Exercise requirements: Copy out the whole listing below word for word, leaving out the pictures.

Listed entries:

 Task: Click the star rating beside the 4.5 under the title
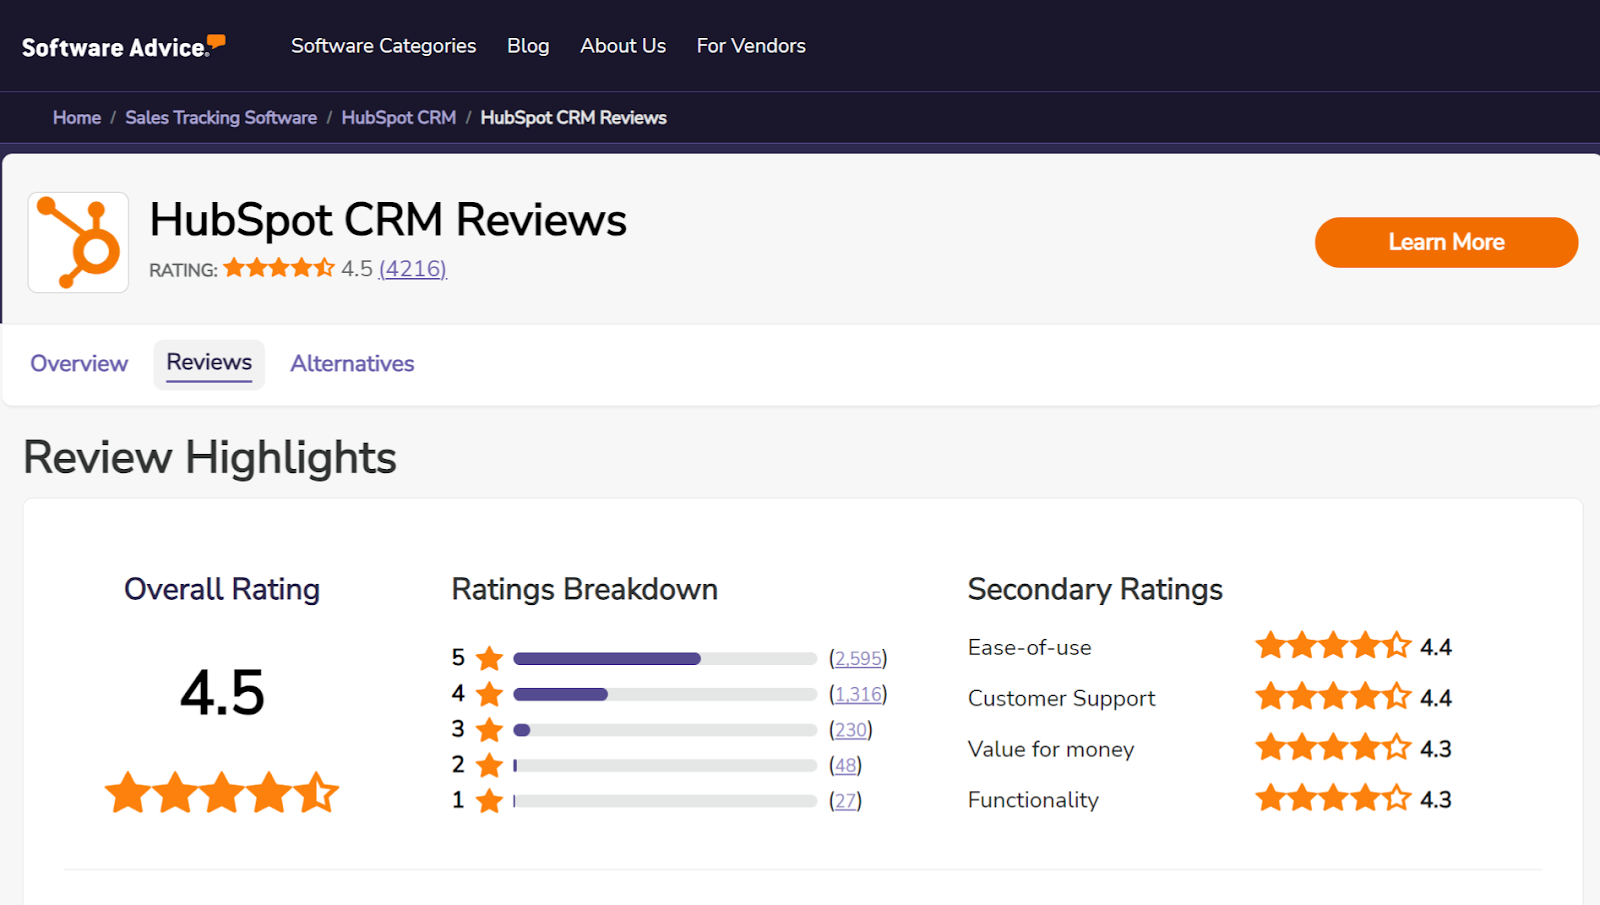[279, 267]
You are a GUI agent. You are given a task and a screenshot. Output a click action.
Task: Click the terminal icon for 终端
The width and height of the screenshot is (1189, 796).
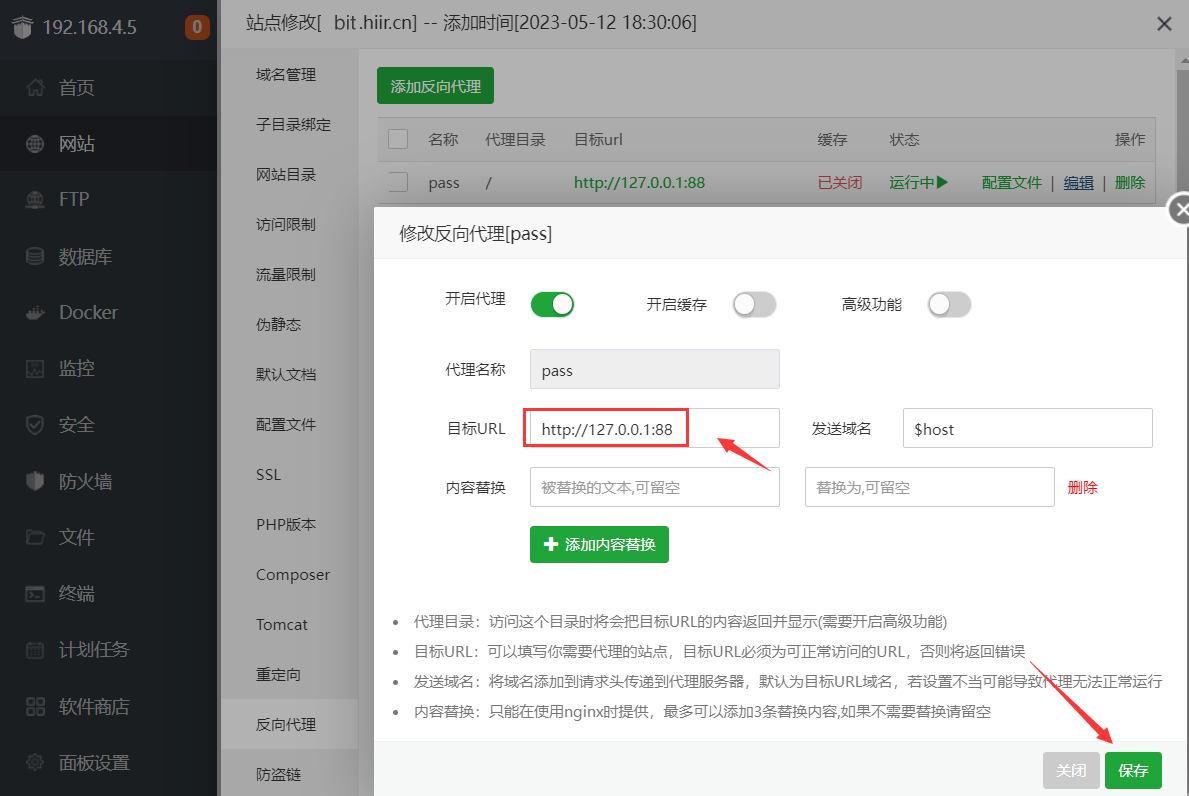(x=35, y=594)
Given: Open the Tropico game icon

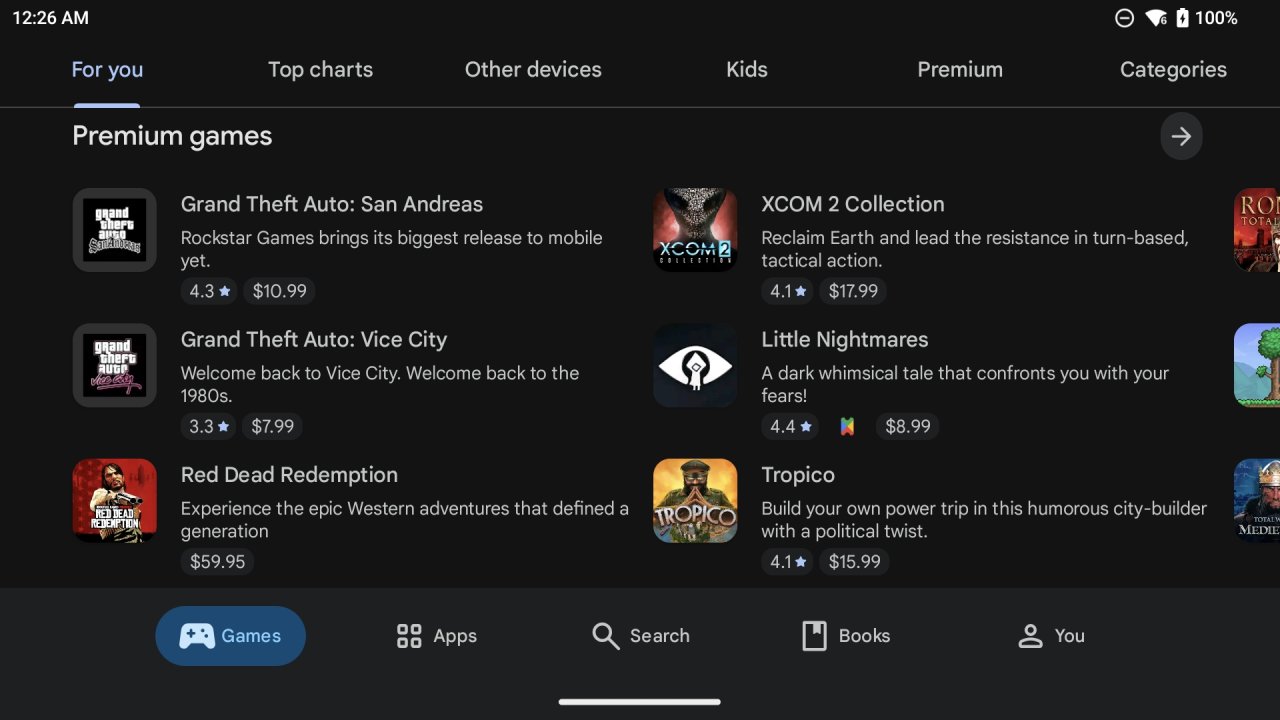Looking at the screenshot, I should pyautogui.click(x=695, y=500).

Reply to the task:
 Task: Click the star rating beside the 4.5 under the title
[279, 267]
You are a GUI agent. You are given a task and a screenshot. Output a click action.
Task: Click the terminal icon for 终端
The width and height of the screenshot is (1189, 796).
(x=35, y=594)
Given: Open the Tropico game icon

Looking at the screenshot, I should pyautogui.click(x=695, y=500).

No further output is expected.